We believe that many leadership traits and approaches employed with Boomers and Gen Xers were not successful because they were well thought out or innately effective, but because previous generations performed despite the misalignment between their needs and how they were being led. Operating environments are drastically different today AND younger generations will simply not sacrifice themselves to the dissonance and inequity of many contemporary work milieus in which they are not even afforded the Faustian pacts their parents agreed to with employers. And why would they? At least their Boomer and older Gen X parents were afforded some level of job security and benefits, and their labor allowed them to often own a home and retire with some level of stability if not comfort.

When leaders today offer a modest raise that, in theory, might keep buying power in line with inflation, then puzzle over why an employee doesn’t voluntarily rush back to work at the office or dramatically increase engagement and productivity, they are not only showing their ignorance as leaders, they are showing their ignorance of human nature. We know from extensive research with huge sample sizes by Gallup and Alight, as well as our own proprietary research at the TC, that an adequate salary and a reasonably flexible work schedule are now table stakes. By themselves, they have nothing to do with employee retention or engagement or loyalty, etc. In order to maximize the contribution of human capital today, organizational leaders must be transformational leaders—not simply so that they can lead transformation—but because those same skills, traits, behaviors and values are also essential to effective leadership in day to day operations in contemporary organizational environments. And those skills, traits, behaviors, and values look nothing like most leaders today. To be clear, although this model is, in fact, very value laden, the leadership profile we believe in at the Transformation Collaborative™ is essential, not because it fits our philosophy, but because it is necessary to effectively navigate the environment that leaders and their employees actually operate in.

For example, traits such as vulnerability, humility and self-awareness are far more valuable today than bullet-proof confidence or authoritarianism.
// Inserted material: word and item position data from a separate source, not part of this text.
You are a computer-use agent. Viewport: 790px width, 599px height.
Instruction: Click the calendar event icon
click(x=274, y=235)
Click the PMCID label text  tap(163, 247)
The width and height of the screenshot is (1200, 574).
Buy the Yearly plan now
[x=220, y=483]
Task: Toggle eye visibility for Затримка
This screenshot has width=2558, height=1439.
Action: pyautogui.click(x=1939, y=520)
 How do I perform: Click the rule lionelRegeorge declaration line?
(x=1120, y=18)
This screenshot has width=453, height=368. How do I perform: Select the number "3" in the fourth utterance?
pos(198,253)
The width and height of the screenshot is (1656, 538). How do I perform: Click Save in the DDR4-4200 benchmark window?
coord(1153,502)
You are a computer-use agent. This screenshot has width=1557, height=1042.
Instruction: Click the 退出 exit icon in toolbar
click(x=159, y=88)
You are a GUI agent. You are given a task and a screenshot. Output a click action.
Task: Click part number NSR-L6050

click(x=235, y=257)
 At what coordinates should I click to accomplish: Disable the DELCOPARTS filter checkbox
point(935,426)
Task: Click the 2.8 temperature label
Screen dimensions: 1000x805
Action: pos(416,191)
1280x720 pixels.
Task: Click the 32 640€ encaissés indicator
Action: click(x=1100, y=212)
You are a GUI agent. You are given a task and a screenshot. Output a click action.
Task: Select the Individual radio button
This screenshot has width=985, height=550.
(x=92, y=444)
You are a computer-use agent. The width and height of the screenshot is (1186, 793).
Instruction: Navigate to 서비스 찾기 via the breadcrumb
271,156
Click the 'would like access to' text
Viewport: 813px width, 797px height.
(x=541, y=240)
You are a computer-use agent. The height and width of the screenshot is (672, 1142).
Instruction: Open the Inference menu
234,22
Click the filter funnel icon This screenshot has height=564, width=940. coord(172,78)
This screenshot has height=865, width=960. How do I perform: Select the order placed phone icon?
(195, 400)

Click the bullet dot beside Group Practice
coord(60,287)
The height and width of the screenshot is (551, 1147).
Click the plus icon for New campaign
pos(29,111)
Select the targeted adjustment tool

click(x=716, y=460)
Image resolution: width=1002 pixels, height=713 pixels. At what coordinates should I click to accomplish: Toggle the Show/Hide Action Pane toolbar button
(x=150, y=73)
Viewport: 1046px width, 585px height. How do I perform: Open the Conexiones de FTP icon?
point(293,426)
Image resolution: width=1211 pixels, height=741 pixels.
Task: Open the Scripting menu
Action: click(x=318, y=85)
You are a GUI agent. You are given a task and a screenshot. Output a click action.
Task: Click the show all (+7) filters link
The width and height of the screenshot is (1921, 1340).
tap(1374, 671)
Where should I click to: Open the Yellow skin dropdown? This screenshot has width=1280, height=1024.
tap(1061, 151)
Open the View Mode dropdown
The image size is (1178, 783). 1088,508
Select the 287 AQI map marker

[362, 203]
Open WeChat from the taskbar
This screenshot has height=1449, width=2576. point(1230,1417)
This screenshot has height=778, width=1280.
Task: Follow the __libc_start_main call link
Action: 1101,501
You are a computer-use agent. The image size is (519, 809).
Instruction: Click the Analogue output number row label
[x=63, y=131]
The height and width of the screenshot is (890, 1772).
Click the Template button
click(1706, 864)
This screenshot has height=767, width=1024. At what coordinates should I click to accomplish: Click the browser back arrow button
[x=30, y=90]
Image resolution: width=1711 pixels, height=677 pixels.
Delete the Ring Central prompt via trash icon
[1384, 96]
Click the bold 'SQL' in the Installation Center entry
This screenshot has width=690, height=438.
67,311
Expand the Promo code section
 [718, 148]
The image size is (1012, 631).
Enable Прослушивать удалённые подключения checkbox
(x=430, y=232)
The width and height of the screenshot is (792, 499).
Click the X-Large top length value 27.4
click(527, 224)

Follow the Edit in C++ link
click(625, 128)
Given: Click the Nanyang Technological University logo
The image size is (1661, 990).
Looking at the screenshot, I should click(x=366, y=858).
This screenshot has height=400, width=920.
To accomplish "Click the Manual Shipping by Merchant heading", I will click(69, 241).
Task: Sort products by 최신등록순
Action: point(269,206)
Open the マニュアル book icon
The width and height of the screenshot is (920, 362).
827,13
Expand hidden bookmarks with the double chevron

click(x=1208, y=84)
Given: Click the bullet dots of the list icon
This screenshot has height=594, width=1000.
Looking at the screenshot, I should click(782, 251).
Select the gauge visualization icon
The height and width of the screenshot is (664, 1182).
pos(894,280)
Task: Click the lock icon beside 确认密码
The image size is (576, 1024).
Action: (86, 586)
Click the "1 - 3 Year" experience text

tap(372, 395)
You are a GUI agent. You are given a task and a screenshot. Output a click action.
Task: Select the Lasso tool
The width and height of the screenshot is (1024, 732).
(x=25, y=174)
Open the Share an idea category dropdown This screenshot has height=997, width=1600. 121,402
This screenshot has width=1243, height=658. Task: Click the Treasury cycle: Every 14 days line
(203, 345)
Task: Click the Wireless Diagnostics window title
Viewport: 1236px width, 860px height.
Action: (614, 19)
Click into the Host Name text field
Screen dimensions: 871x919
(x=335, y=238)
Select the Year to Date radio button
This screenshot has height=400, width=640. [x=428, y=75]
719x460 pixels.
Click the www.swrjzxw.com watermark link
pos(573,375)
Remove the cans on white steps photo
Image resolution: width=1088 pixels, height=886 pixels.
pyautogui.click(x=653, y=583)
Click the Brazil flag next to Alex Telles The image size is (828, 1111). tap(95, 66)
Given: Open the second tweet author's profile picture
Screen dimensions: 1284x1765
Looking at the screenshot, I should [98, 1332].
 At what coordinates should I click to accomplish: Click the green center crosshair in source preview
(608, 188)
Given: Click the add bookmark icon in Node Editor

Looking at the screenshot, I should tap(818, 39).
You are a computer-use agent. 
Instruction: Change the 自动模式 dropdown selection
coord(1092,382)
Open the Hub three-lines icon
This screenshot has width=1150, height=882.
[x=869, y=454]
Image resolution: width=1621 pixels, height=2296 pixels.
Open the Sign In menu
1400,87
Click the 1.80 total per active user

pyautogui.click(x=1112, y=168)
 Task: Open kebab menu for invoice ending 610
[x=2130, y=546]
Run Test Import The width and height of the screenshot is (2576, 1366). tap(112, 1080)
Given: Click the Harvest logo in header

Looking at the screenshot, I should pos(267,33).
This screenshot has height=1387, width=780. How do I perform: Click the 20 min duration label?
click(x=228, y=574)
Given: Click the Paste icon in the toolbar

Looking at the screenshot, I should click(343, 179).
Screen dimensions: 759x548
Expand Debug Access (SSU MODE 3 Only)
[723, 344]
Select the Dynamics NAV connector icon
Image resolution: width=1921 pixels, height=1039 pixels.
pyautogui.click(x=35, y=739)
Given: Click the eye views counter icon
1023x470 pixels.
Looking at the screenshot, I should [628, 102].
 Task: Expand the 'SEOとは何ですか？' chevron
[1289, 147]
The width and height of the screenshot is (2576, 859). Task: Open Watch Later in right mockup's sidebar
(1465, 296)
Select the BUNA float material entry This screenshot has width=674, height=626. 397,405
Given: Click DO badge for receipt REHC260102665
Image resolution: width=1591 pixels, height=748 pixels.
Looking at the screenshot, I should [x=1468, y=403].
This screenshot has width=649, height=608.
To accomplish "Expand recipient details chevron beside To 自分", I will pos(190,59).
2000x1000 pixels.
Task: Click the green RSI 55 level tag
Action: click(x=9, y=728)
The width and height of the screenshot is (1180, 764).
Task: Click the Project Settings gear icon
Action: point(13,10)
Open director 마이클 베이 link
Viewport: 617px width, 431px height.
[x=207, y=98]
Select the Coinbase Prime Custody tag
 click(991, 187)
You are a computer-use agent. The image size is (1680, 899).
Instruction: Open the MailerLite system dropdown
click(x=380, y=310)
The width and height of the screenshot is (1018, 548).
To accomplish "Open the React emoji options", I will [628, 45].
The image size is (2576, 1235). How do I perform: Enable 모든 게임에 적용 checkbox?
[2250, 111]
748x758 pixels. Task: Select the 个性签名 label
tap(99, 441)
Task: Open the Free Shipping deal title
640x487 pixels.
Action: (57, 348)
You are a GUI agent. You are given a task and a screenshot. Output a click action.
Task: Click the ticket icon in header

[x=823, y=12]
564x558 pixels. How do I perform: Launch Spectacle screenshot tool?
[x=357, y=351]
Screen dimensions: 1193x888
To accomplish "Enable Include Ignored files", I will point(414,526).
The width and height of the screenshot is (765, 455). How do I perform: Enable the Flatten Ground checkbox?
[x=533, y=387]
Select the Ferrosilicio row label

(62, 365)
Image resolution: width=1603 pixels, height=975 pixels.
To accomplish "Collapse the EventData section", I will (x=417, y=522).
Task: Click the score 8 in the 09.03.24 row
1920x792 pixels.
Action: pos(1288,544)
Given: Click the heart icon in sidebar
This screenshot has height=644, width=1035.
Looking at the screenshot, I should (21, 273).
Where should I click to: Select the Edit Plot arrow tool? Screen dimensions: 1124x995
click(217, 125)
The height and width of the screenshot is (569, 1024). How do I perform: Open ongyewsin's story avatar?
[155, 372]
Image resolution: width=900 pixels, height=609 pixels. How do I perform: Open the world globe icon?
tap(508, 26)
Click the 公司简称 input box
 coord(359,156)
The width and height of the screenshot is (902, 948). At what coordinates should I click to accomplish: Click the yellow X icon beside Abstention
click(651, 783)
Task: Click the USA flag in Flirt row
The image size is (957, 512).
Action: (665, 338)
And this is not woo-woo, touchy feely stuff. It is simply a reflection of the fact that employees today will not trust leaders who don’t project authenticity as a real human being and they certainly won’t simply take orders that cause dissonance through moral injury or inequity because those orders came from someone further up in the hierarchy. An unfortunate historical legacy still common in leadership today is the notion that leaders are a kind of parent to employees, who as children, must be told what to do.

Relatedly, transformational leadership values include things like humanism, diversity, fairness and sustainability—not as a political agenda—but as a recognition that both organizational settings and target markets are comprised of diverse human beings who value fairness. Sustainability is a business principle which serves all stakeholders when achieved. The traditional focus on short-term gains may have temporarily benefitted some stakeholders, but at longer term cost. And, younger employees today.

Lastly, it is through transformational leadership that leaders create environments in which employees are engaged, loyal, appreciative, and committed because they can find purpose, they are supported as autonomous human beings, they see equity in action, collaboration is the rule, and their own growth and development are valued by the organization as a win-win. The fact that many leaders are confused by this is frankly alarming.